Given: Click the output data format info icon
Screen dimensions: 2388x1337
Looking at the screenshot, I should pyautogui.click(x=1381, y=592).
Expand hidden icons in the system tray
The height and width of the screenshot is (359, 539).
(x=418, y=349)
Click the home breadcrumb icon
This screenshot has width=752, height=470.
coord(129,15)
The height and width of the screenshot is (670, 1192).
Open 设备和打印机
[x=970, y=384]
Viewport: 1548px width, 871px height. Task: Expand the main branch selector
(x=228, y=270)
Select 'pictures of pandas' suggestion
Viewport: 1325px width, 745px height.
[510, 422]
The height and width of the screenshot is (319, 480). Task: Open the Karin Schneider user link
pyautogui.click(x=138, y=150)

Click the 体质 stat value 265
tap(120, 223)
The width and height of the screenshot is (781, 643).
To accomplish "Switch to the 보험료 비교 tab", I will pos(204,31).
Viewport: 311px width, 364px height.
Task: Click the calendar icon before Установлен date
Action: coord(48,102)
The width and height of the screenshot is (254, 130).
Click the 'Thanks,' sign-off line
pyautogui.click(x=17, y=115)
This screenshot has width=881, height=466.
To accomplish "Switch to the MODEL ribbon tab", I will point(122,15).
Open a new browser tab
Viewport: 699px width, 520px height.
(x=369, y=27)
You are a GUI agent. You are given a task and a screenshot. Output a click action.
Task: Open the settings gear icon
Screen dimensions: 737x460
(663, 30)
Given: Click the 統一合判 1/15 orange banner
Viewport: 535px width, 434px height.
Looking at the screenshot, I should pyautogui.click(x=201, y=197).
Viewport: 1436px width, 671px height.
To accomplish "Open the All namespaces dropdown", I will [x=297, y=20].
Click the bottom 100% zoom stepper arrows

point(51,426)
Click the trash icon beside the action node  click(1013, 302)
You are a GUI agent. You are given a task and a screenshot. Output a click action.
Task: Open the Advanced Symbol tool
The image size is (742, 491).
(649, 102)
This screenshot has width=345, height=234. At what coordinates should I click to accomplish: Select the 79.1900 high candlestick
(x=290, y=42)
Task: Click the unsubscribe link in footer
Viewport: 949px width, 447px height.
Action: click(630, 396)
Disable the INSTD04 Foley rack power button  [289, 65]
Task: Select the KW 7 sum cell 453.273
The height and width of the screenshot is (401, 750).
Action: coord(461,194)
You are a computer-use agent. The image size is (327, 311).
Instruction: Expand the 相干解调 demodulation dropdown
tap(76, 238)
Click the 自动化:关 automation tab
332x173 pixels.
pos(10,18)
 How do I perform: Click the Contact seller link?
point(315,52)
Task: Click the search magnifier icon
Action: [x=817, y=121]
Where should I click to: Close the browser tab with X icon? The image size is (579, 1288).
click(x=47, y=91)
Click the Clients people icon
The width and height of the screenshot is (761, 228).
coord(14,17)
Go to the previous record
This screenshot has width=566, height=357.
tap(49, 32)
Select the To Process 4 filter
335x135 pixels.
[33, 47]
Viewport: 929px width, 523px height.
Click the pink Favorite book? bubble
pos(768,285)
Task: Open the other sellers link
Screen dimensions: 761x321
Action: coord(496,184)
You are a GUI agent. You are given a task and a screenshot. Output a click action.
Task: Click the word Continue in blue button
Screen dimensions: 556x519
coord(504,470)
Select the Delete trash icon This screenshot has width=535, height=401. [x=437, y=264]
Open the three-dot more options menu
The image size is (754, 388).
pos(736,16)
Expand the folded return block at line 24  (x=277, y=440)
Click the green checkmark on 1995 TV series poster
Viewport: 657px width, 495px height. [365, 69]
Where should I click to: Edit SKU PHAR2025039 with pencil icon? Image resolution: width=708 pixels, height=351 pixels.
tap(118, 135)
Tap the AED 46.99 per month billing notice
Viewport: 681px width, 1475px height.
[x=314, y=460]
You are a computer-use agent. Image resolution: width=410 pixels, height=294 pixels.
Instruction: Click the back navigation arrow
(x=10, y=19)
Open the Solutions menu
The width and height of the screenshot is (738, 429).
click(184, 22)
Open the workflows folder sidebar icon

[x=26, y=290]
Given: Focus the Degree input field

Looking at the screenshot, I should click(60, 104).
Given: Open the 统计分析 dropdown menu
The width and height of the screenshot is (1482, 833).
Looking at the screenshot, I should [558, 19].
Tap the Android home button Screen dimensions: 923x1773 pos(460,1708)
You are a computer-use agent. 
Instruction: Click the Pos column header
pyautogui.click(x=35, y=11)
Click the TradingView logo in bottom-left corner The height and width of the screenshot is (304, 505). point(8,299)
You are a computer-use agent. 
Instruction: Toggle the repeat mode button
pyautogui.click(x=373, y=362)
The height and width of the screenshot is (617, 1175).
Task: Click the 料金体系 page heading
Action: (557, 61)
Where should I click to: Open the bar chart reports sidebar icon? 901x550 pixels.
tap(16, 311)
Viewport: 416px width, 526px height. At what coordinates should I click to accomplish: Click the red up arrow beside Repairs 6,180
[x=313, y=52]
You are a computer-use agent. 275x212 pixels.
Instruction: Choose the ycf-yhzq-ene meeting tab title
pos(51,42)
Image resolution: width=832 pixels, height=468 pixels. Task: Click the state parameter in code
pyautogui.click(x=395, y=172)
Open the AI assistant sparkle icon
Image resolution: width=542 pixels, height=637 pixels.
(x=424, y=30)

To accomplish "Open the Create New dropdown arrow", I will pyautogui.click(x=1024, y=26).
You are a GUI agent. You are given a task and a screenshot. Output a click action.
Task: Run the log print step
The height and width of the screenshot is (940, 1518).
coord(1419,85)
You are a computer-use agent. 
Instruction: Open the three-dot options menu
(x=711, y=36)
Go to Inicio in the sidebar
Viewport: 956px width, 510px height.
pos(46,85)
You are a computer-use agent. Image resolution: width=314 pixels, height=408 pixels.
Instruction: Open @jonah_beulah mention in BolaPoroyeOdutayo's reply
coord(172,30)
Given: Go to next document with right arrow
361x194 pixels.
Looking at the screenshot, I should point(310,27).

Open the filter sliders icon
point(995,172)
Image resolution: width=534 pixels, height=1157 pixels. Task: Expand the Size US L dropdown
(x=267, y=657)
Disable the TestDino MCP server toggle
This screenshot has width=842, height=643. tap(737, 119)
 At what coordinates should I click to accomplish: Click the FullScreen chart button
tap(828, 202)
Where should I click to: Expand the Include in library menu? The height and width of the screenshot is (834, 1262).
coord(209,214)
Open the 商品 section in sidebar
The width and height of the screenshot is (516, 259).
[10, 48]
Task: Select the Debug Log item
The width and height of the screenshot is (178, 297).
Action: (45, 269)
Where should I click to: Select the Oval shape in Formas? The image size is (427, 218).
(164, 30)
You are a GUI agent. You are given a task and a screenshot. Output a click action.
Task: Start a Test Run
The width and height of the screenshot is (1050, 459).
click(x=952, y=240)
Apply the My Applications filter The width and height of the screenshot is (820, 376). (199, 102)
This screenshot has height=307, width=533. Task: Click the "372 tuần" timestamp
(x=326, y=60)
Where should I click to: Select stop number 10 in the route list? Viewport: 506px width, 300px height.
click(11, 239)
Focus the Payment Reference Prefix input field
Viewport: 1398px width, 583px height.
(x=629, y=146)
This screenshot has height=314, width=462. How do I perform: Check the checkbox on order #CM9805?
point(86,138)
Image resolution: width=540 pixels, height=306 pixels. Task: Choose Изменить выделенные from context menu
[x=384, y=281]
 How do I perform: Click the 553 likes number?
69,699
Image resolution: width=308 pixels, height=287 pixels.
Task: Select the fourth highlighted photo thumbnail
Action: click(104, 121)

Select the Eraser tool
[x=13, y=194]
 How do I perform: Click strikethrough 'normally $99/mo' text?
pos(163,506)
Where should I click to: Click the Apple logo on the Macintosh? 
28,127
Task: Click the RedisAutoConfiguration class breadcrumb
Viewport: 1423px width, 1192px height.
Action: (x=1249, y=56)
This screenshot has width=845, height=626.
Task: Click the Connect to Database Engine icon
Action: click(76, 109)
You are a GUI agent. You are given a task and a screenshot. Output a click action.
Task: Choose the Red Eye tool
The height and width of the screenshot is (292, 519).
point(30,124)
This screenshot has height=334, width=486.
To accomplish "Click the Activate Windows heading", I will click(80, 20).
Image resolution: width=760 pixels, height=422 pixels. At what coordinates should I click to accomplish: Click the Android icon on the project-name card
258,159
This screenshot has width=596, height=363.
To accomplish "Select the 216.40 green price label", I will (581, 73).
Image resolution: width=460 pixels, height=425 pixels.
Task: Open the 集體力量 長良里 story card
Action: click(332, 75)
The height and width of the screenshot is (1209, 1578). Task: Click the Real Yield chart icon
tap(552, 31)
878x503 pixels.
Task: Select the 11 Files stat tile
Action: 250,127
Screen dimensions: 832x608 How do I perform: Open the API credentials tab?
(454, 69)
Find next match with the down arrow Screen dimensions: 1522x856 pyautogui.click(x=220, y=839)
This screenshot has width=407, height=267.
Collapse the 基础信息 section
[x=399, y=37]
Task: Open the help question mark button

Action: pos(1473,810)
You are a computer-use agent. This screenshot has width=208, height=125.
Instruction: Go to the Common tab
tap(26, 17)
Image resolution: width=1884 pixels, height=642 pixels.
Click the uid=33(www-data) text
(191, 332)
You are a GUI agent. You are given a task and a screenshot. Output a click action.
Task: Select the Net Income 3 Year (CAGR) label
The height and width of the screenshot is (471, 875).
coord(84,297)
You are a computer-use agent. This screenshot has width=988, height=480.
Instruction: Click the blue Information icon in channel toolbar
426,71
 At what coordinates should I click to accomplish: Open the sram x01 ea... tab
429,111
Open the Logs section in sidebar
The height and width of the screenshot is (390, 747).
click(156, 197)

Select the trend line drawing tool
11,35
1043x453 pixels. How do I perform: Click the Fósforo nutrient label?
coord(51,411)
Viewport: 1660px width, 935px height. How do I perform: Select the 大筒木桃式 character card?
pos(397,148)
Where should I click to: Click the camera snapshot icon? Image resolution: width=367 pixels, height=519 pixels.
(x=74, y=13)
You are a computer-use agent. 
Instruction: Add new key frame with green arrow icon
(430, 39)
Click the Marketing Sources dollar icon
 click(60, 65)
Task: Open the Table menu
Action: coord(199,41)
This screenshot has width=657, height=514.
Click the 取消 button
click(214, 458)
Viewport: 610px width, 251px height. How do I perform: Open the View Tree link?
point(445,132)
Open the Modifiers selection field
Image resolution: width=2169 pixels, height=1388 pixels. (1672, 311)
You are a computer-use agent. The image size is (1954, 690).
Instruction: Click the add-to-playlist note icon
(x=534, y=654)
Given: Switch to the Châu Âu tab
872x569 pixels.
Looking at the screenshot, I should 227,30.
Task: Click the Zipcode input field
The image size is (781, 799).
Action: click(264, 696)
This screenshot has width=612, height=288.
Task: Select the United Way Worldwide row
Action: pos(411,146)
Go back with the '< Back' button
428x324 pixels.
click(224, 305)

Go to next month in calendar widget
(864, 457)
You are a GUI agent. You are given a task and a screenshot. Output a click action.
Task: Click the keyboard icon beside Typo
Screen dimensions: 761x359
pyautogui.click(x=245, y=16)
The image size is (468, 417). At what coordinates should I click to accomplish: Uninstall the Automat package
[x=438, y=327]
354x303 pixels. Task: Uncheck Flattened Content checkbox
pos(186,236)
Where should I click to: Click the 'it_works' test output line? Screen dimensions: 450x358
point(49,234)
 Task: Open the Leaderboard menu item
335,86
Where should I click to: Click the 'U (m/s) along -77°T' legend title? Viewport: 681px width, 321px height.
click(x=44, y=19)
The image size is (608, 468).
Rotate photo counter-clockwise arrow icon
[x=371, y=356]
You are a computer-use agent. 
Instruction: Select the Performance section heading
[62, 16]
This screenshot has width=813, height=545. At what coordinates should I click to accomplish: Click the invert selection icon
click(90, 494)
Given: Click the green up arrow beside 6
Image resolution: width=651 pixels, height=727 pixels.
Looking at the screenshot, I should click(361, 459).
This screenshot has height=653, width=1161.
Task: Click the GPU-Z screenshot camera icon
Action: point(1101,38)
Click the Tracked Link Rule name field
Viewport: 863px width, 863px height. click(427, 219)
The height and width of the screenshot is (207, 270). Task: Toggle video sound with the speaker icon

-- TASK TO COMPLETE --
Arrange the lines of the entries above as a Markdown table with the columns "Row" and "Line", from the line with "Given: Click the green up arrow beside 6" up to and including the last line of the entries. Leave out any blank lines.

-- RESULT --
| Row | Line |
|---|---|
| 1 | Given: Click the green up arrow beside 6 |
| 2 | Image resolution: width=651 pixels, height=727 pixels. |
| 3 | Looking at the screenshot, I should click(361, 459). |
| 4 | This screenshot has height=653, width=1161. |
| 5 | Task: Click the GPU-Z screenshot camera icon |
| 6 | Action: point(1101,38) |
| 7 | Click the Tracked Link Rule name field |
| 8 | Viewport: 863px width, 863px height. click(427, 219) |
| 9 | The height and width of the screenshot is (207, 270). Task: Toggle video sound with the speaker icon |